What needs to be done: Which lines of the entries contain the string "will"? Copy each of them.

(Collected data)
______________________________

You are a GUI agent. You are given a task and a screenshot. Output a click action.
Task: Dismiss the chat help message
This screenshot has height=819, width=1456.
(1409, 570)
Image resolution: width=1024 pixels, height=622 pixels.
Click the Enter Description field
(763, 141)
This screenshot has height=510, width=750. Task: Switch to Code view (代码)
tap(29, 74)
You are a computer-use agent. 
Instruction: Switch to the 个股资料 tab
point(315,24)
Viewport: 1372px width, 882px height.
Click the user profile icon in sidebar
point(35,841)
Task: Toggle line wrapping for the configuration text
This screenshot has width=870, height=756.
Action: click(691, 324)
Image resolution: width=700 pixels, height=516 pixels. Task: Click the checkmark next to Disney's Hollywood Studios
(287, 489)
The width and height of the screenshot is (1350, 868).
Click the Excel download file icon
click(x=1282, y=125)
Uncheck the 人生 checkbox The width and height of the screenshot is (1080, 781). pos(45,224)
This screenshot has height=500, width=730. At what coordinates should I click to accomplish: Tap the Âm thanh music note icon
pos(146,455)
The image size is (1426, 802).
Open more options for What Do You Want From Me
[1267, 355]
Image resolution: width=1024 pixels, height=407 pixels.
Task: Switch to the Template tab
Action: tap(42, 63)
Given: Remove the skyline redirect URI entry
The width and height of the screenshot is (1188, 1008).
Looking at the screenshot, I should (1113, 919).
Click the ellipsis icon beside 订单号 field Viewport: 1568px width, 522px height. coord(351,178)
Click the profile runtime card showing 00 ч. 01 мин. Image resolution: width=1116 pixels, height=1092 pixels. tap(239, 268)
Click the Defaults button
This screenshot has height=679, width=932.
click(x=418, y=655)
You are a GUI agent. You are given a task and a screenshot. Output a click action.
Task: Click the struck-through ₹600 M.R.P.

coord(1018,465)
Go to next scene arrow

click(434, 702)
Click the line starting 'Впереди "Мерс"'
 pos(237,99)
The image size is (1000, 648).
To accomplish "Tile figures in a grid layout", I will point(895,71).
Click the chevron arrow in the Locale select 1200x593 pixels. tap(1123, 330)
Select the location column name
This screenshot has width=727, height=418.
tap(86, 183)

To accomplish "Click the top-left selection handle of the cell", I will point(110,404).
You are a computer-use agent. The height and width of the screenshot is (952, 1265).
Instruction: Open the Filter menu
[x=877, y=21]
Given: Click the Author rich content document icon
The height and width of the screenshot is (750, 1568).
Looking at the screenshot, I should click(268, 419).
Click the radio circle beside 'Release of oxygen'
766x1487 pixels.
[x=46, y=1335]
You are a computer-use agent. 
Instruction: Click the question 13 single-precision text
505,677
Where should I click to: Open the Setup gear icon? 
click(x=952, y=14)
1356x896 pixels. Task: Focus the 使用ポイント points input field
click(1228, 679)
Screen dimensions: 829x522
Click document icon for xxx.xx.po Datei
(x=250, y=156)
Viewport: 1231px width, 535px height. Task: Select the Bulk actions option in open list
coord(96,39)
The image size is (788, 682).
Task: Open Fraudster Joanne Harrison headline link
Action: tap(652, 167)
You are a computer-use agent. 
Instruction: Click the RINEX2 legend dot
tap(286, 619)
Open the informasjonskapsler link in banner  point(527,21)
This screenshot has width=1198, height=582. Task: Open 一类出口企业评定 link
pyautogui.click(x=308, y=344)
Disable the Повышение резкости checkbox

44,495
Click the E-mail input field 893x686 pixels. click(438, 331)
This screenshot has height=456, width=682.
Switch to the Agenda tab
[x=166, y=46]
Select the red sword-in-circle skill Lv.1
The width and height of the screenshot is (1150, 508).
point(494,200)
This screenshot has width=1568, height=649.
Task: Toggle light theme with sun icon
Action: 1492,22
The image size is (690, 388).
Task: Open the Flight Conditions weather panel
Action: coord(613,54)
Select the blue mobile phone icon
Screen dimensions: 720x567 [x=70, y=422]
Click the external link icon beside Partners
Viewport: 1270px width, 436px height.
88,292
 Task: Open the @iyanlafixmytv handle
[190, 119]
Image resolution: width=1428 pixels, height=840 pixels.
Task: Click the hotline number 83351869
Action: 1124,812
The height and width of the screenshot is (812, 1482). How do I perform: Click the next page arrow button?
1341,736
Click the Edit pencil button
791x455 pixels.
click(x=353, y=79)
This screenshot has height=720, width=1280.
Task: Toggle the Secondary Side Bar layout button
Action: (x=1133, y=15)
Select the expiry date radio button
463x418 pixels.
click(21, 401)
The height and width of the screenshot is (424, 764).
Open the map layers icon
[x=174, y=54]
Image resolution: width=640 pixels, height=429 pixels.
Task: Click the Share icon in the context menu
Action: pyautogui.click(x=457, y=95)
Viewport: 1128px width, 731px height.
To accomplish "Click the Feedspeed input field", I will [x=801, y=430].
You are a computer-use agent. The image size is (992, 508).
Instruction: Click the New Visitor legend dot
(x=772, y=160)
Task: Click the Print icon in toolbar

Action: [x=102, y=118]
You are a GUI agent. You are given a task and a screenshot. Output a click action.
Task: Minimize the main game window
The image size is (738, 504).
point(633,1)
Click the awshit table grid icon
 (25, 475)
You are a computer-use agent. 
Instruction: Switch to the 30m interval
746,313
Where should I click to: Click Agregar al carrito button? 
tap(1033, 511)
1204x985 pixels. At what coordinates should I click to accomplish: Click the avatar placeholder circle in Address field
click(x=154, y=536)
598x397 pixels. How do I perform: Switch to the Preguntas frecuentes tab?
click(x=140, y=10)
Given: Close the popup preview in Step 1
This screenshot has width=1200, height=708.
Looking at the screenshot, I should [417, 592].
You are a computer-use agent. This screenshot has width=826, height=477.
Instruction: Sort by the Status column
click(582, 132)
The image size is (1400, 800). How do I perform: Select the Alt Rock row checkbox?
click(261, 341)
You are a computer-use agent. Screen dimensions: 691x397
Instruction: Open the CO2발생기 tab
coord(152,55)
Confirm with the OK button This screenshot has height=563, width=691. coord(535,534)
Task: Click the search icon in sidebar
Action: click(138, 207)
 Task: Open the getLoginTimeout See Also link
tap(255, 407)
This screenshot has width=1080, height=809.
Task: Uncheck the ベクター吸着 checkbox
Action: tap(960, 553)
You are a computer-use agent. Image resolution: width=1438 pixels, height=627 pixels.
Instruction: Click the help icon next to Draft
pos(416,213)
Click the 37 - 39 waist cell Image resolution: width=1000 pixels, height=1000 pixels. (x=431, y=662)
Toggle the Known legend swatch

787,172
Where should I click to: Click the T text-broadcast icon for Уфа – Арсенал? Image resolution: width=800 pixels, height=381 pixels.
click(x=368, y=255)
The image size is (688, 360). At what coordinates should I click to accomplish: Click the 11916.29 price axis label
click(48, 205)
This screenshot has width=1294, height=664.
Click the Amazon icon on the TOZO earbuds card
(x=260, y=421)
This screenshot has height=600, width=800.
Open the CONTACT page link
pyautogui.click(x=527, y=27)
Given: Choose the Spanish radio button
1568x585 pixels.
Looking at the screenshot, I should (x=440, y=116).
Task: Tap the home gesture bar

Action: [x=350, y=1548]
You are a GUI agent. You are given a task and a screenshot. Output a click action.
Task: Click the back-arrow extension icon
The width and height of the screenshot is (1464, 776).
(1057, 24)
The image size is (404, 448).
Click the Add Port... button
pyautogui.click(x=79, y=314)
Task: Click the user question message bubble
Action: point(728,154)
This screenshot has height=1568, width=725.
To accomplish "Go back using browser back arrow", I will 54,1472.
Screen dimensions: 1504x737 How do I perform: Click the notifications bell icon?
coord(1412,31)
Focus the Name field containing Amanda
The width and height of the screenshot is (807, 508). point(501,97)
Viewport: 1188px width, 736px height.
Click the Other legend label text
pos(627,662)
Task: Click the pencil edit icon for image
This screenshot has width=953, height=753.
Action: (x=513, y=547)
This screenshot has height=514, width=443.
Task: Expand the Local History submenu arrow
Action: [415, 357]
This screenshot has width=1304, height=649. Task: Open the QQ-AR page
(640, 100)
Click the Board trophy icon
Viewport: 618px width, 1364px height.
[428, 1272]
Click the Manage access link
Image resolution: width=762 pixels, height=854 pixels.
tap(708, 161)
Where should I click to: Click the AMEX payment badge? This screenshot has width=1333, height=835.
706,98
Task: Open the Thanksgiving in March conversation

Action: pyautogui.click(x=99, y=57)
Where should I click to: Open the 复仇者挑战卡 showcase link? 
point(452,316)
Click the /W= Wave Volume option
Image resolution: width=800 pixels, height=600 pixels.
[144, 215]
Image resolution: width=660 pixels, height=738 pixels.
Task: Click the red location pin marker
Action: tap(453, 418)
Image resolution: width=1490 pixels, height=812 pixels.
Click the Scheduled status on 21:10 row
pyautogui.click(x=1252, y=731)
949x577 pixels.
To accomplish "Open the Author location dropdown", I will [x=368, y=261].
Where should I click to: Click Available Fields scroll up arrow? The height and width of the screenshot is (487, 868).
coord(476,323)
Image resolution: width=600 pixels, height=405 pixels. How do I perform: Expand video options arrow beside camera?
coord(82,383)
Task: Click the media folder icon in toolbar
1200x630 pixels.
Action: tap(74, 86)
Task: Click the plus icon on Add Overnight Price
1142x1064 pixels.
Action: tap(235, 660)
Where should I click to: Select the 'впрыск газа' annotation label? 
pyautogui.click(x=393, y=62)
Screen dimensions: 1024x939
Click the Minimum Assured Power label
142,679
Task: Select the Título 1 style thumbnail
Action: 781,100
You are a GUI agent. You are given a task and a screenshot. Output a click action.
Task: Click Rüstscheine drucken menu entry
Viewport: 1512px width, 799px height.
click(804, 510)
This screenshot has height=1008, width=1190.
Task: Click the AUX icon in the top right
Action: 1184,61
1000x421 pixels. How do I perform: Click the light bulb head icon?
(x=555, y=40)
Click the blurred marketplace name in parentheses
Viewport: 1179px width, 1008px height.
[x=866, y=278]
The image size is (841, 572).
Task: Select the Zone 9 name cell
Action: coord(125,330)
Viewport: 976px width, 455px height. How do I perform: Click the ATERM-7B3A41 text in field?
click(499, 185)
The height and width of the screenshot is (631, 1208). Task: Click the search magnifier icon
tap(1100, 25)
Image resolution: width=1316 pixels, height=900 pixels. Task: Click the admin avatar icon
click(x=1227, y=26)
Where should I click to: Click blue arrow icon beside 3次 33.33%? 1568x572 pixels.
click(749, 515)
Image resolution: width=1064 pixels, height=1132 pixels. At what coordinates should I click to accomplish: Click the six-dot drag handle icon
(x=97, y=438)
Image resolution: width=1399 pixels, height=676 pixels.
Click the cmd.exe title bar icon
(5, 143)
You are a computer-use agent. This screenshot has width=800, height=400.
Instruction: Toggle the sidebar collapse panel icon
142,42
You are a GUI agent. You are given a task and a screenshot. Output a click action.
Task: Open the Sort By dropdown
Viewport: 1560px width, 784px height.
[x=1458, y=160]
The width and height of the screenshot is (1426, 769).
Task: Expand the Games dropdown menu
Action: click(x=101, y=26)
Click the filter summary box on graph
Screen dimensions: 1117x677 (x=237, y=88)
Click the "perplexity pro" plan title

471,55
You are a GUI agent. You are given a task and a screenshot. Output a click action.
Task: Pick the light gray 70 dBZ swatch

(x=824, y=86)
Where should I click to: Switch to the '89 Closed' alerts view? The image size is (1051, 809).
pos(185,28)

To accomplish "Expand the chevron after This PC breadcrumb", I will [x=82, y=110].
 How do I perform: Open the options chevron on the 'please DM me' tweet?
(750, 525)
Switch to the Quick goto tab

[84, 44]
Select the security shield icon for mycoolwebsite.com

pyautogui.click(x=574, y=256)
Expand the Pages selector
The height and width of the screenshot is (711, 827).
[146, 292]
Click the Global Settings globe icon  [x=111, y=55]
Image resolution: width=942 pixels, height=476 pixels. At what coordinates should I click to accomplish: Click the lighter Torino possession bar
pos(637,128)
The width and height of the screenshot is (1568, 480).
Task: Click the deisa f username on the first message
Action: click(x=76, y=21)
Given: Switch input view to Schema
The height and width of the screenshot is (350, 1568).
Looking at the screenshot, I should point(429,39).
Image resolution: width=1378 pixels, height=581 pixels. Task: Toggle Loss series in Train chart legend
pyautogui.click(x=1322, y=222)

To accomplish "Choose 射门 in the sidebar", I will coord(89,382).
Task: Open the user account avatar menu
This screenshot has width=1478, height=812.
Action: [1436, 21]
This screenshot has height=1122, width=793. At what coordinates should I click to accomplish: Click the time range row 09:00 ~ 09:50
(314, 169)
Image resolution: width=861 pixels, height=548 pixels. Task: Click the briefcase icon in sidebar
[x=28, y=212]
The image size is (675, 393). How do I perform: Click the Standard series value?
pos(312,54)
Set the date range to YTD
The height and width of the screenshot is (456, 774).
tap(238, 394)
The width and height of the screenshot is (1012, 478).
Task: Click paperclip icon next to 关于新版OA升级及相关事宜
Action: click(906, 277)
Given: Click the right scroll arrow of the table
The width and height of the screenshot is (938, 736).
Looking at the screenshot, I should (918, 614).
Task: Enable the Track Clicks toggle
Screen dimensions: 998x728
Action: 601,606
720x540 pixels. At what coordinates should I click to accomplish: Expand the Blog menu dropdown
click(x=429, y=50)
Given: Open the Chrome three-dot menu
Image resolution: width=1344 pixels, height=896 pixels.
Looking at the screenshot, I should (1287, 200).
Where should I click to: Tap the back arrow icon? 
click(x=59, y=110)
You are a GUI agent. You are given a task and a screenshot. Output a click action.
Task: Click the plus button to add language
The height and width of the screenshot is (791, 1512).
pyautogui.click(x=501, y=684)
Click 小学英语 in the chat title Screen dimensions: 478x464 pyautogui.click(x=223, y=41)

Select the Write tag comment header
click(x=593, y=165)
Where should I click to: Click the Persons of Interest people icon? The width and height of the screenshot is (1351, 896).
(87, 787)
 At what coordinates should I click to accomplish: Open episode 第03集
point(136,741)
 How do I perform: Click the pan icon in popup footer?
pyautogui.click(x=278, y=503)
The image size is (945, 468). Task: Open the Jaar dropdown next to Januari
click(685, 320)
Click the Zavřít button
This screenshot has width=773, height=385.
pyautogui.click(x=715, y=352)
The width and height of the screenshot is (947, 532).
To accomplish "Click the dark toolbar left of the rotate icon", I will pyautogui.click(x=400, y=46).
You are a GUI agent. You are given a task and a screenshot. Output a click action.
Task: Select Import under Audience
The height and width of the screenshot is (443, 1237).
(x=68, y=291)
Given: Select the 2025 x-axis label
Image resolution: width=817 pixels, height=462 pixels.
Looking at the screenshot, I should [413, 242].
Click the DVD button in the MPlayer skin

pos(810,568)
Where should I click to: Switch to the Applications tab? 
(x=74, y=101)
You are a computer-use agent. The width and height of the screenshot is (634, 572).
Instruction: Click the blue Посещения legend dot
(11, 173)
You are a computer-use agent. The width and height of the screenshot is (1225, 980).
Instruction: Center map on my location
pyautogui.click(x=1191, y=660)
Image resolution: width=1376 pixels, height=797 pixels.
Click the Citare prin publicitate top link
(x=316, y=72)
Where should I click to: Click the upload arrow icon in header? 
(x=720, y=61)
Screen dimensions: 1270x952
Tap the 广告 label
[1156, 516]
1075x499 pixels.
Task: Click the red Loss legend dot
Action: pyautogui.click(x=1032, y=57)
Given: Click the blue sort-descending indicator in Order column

______________________________

Exercise output:
To accomplish "Tile figures in a grid layout", I will point(895,71).
To accomplish "Click the top-left selection handle of the cell", I will point(110,404).
To accomplish "Click the Feedspeed input field", I will [x=801, y=430].
To accomplish "Go back using browser back arrow", I will 54,1472.
To accomplish "Open the Author location dropdown", I will [x=368, y=261].
To accomplish "Expand the chevron after This PC breadcrumb", I will [x=82, y=110].
To accomplish "Choose 射门 in the sidebar", I will coord(89,382).
To accomplish "Click the dark toolbar left of the rotate icon", I will pyautogui.click(x=400, y=46).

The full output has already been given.